- 発達障害のある生徒が内申点で直面しやすい課題
- 高校受験で申請できる合理的配慮の内容と手順
- 特性に合った高校の選択肢
- 発達障害への理解がある塾の見つけ方
発達障害のある生徒が高校受験に臨む際、「内申点で不利になるのでは」「受験環境に適応できるか」といった不安を抱える保護者の方は少なくありません。しかし、適切な配慮の申請や特性に合った学習環境を整えることで、お子さんの力を十分に発揮できる受験が可能です。

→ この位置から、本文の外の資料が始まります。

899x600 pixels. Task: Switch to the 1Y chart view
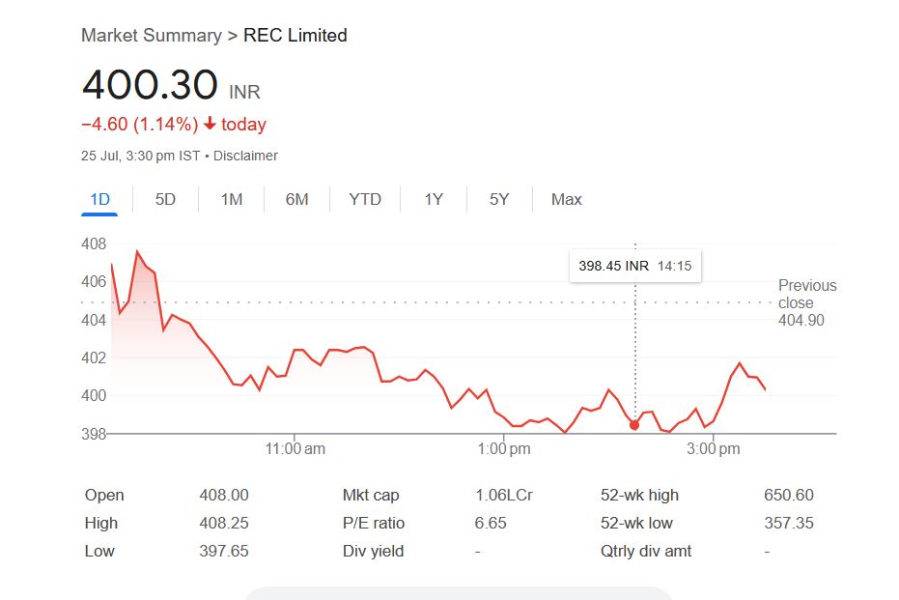tap(434, 199)
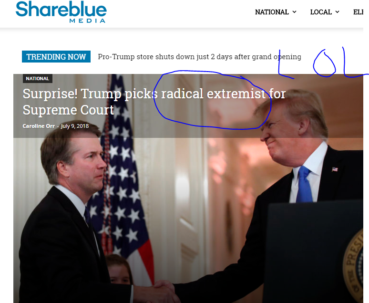Open the Trump picks radical extremist headline
This screenshot has width=369, height=303.
coord(154,102)
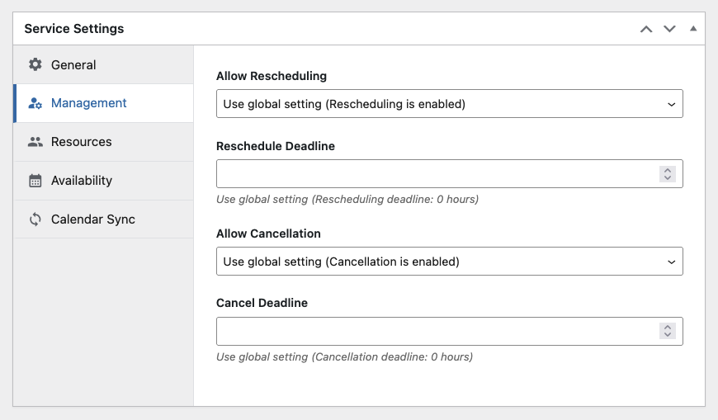
Task: Decrease the Cancel Deadline value
Action: 668,335
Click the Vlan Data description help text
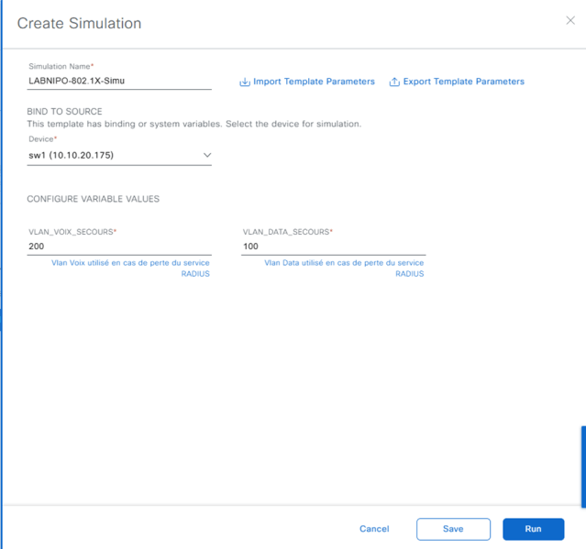The image size is (586, 549). tap(344, 268)
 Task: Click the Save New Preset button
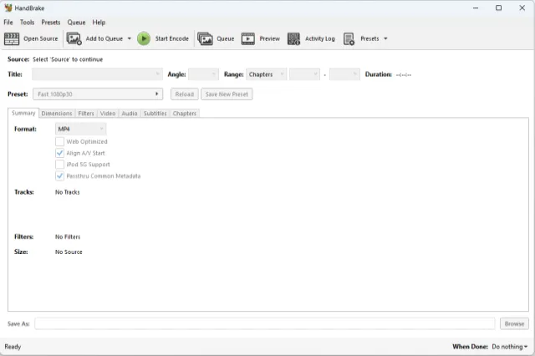227,94
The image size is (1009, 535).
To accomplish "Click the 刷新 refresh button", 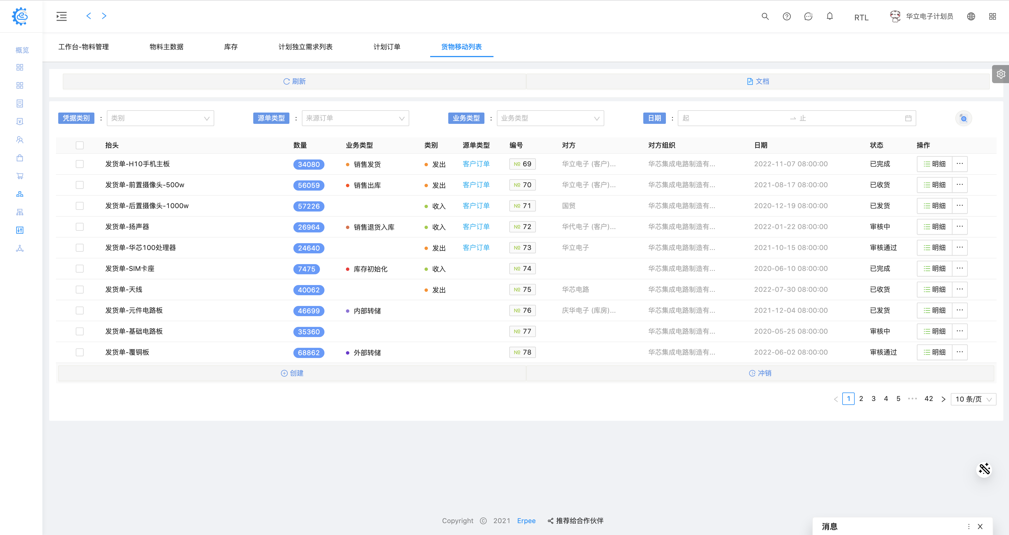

この記事では、発達障害のある生徒が直面しがちな内申点の課題、受験時に利用できる合理的配慮の具体的な内容と申請方法、多様な進路選択肢、そして特性理解のある塾の選び方まで、高校受験を準備する上で知っておきたい情報を解説します。
- 高校受験で「不利」と感じやすい理由を整理
- 内申点で不利になりやすい場面と、その背景
- 試験当日に影響しやすい3つのこと
- 受験前に知っておきたい「合理的配慮」の内容と申請の流れ
- 実際に認められることが多い配慮の種類
- 申請の流れと、見落としがちなポイント
- 発達障害のある生徒に適した高校の選択肢
- 全日制高校(普通科・専門学科)
- 定時制・通信制高校
- 特別支援学校高等部
- お子さんの特性に合った学習の工夫と、頼れる相談先
- 特性に合わせた学習方法の工夫
- 困ったときの相談先、専門機関の種類と役割
- 発達障害への理解がある塾を見つけるために
- 個別指導塾と集団塾、どちらが向いているか
- 体験授業・面談で実際に聞いてみたいこと
- まとめ|発達障害のある生徒の高校受験、配慮の申請と環境選びで結果が変わる
高校受験で「不利」と感じやすい理由を整理
抱えている困難の多くは、学力そのものよりも評価方法や環境面に起因しています。何がどのように影響しているかを整理することが、適切な対策の第一歩になります。
内申点で不利になりやすい場面と、その背景
内申点は定期テストの点数だけでは決まりません。提出物・授業態度・グループ活動への参加なども評価対象となるため、発達障害の特性が評価に影響しやすい場面が複数あります。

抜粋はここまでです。